I retreated a number of paces away from her.

"That's your best defence?" I muttered, before turning my attention to the wall of glass beyond that held the city. "You see a monster and you run–you don't pat it on the head for not killing you." I told her in disbelief.

"Do you know many monsters that put an end to manipulative misogynists?" She demanded.

I stared at her and she stared back.

"No? How about stepping in front of something to avoid me getting brain damage? Because I don't see many–"

"Quinn did you not see me?" I interrupted in a growl. "This isn't a joke."

"Then it's a damn good thing I'm serious." She shot back.

I dragged a hand along the top of my head resuming my pacing in her office. So many mortals continued their day outside this room while I stood before one that had just seen me reveal myself.

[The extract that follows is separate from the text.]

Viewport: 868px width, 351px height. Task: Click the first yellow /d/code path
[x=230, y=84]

She may be in shock.

She interrupted my inner debate with a surprisingly steady voice.

"Now that's out of the way you can answer my questions properly."

I dropped my hand in shock.

"You still want to question me?"

"Yes." She confirmed with no deception in her eyes.

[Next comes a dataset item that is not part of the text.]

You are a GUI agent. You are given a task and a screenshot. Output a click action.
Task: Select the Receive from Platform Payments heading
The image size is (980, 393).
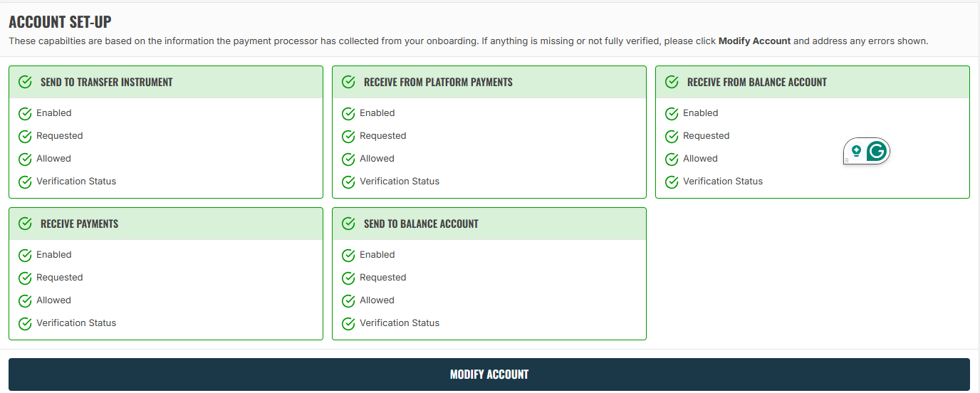(438, 82)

"So much for accepting the madness that came with me." I drawled, moving forward to take the abandoned seat again before her.

She watched me carefully, scanning from the lines of my face down to the lengths of my arms beneath my dark shirt and the fitted leather boots crossed before me. If only looks could tell you everything... but they were just the surface. One of an immortals weapons.

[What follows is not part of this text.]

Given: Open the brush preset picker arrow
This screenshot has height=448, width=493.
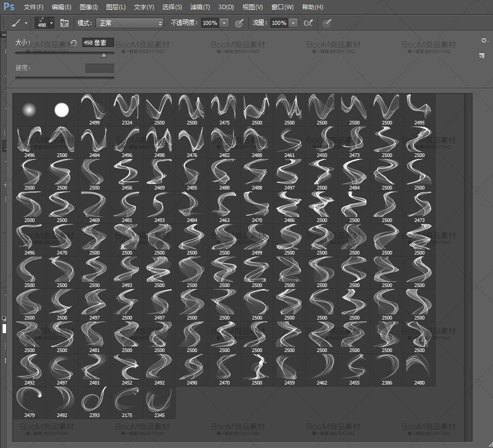Looking at the screenshot, I should (x=51, y=23).
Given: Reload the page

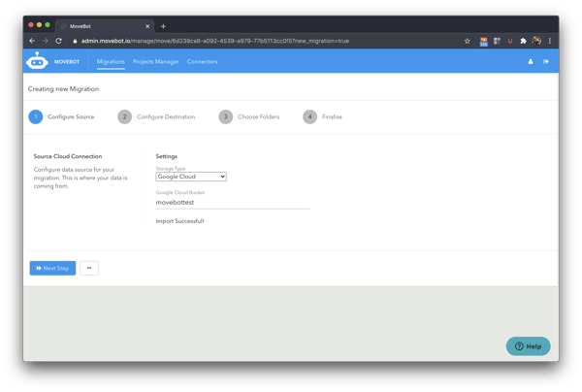Looking at the screenshot, I should (58, 41).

"Were you always..." She began, unsure of how to finish that sentence.

I took her meaning and shook my head slowly. For some reason I found it hard to speak altogether now she knew what I was. How different we were.

"So you were human once." She mused in a whisper. Those burning green eyes were alive with questions and all of them directed towards me.

"A long time ago." I said quietly. Thinking back to the end of the first world war. How happy everyone was to be free... only for me to become trapped for eternity.

"What was the year?" She pressed me.

A ghost of a smile cracked my cold expression. "1918. November 11th."

The recognition of the date was enough to shock her whole body.

"The end of the war."

I nodded again watching her dazed expression before her hand felt for something on the desk and picked up a small paperweight in distraction–no doubt another gift from her adopted parents. I read Egypt inside it even from here.

"Were you... were you involved?" She whispered.

"I was a mechanic." I murmured, still seeing the crippled machines returning to us. "They needed to relieve non-combat roles so more men could push from the front."

"This is... impossible." She breathed, looking down at the glass in her hands and tracing the edges of it.

"I thought so too. Then I noticed that I wasn't changing. I was twenty three when I turned." I told her in a detached voice.